The cuts will apply to both active participants and retirees.
The scheme also announced that the temporary contribution increase it put in place previously would be increased from 1% to 3%.
The new measures have been included in the recovery-plan evaluation the scheme is to submit to the pensions supervisor (DNB) and are subject to regulatory approval.
The measures are dictated by the fact that ABP’s funding ratio, which stood at 94% at the end of last December, is now too low to feasibly recover to the required level of 105% by the end of 2013.
The scheme said this was mainly due to the low interest rates the scheme must apply as the mandatory discount rate.
“For this reason, ABP will once again make its arguments to the DNB as to why the scheme favours a discount rate based on a one-year average interest rate,” it said.
Unless ABP’s financial situation improves drastically, the benefit cuts will take effect from April 2013.
Premium contributions will increase from 1 April, but will be adjusted to raise the intended extra contribution for 2012 and 2013 in the remaining 21 months.
Of these pension contributions, employers will pay 70%, while employees raise the remaining 30%.
Both the employer and plan participant councils have agreed to the measures, although both councils have called them “painful”.
According to ABP, a “sizeable minority” of the participant council was, in fact, opposed to the decision.

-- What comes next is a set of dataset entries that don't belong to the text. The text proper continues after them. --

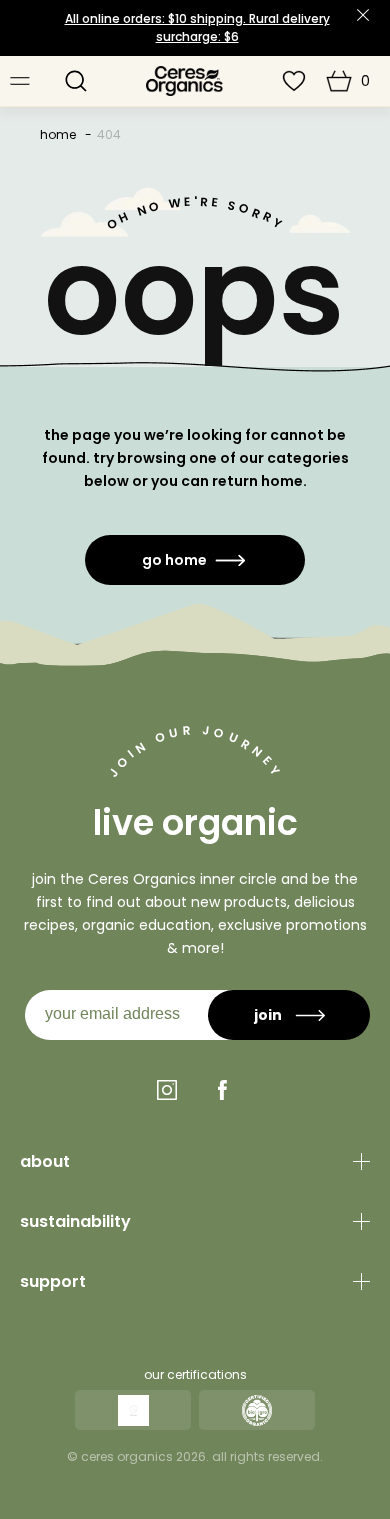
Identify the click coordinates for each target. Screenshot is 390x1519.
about (45, 1161)
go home (174, 560)
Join (268, 1015)
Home (58, 134)
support (53, 1281)
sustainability (75, 1221)
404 (109, 134)
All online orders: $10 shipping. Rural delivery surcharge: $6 (197, 27)
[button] (76, 81)
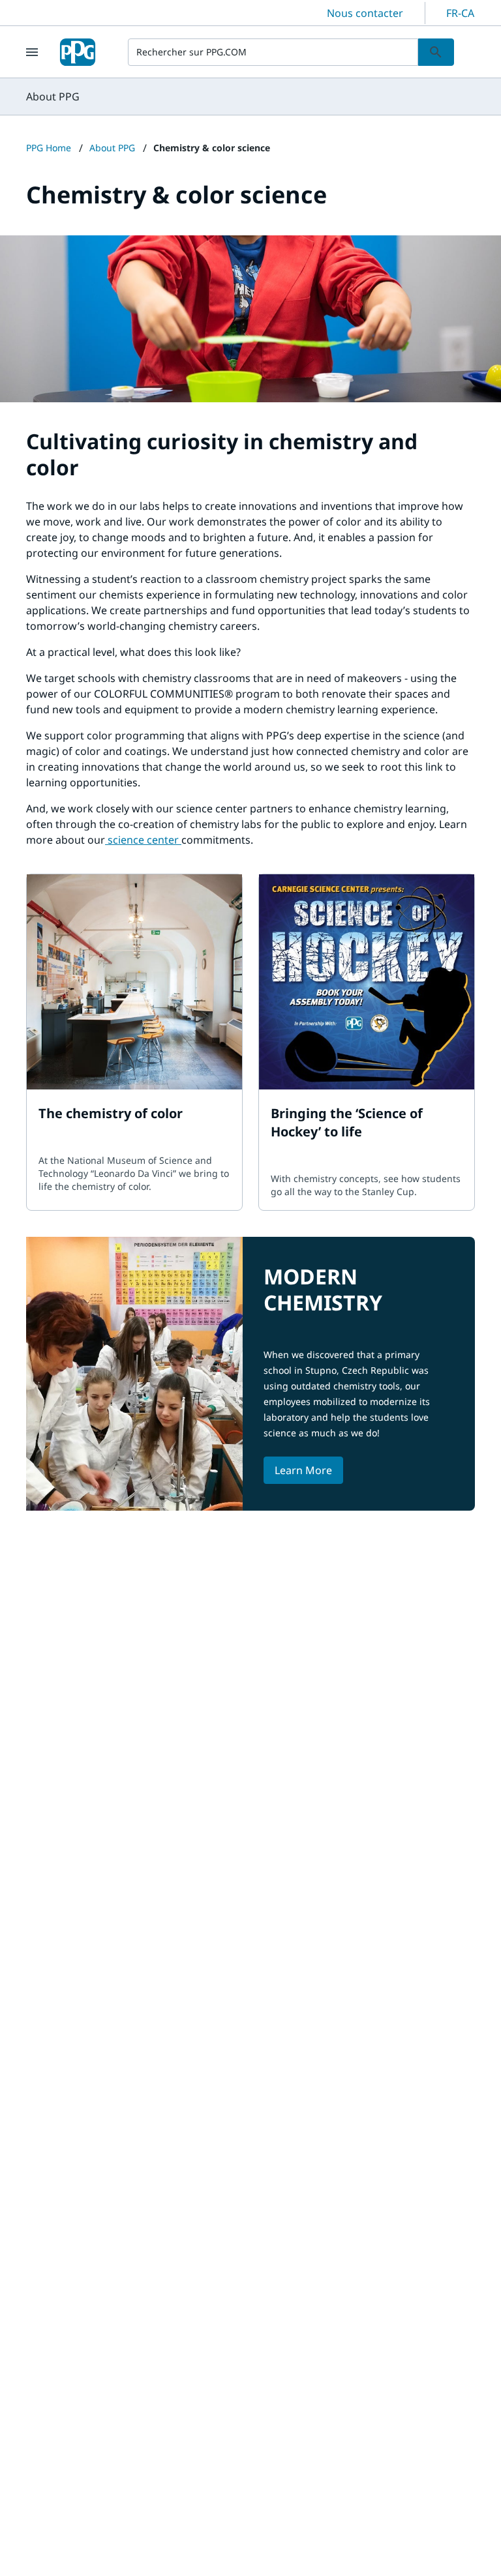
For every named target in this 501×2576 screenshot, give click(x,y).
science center (143, 840)
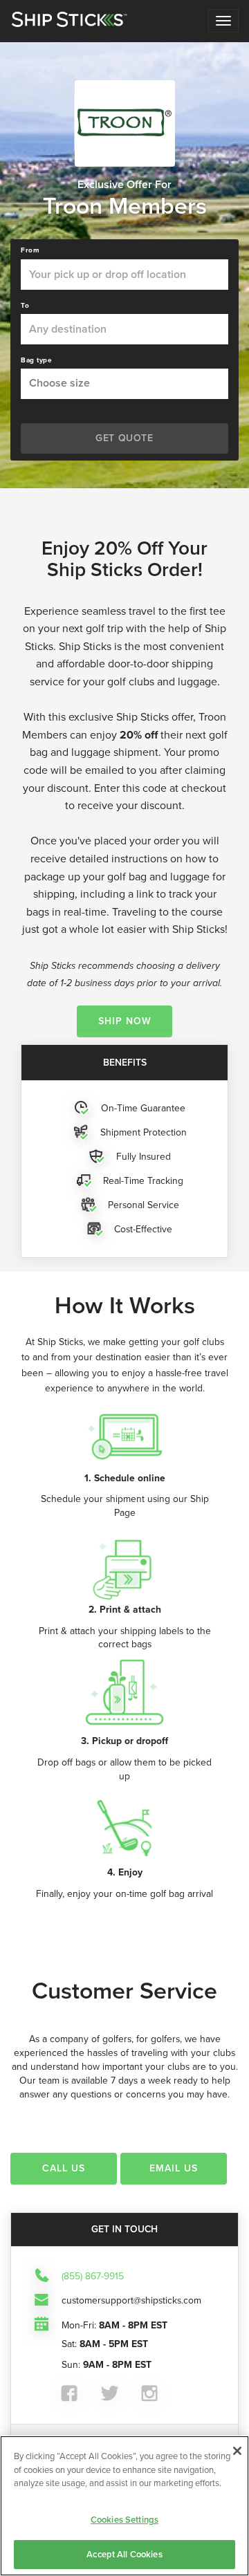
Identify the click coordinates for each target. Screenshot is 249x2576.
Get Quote (124, 438)
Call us (63, 2168)
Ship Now (124, 1021)
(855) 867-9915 (93, 2277)
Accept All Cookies (124, 2554)
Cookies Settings (124, 2519)
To (25, 306)
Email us (173, 2168)
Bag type (36, 360)
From (30, 250)
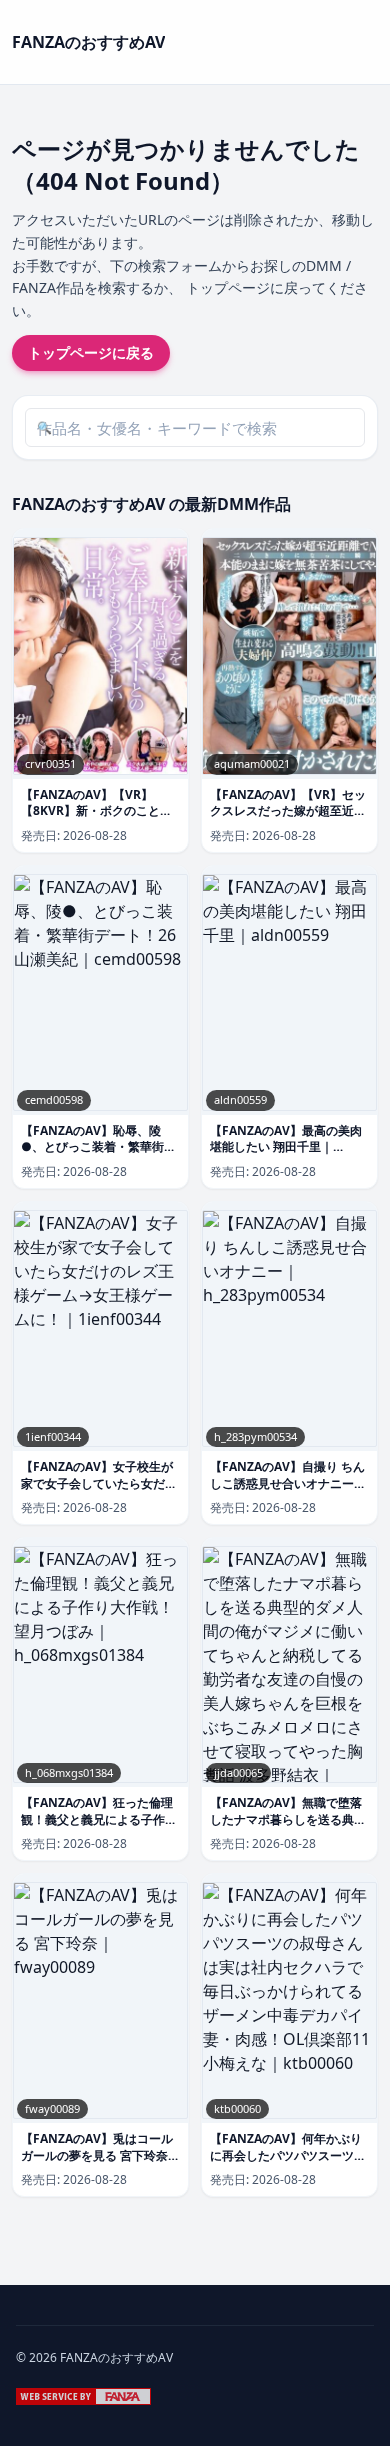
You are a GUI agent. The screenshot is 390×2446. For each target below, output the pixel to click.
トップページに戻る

Trustee board chairman Henk Brouwer said he could “very well understand” the disappointment of ABP employers and participants.
But with these measures, at least, “the contribution that workers, retirees and employers are asked to make to the recovery of the fund, is distributed fairly”.
He added: “The cuts will hit working plan participants in the accrual of pension rights, while retirees are hit in their retirement benefit payments.”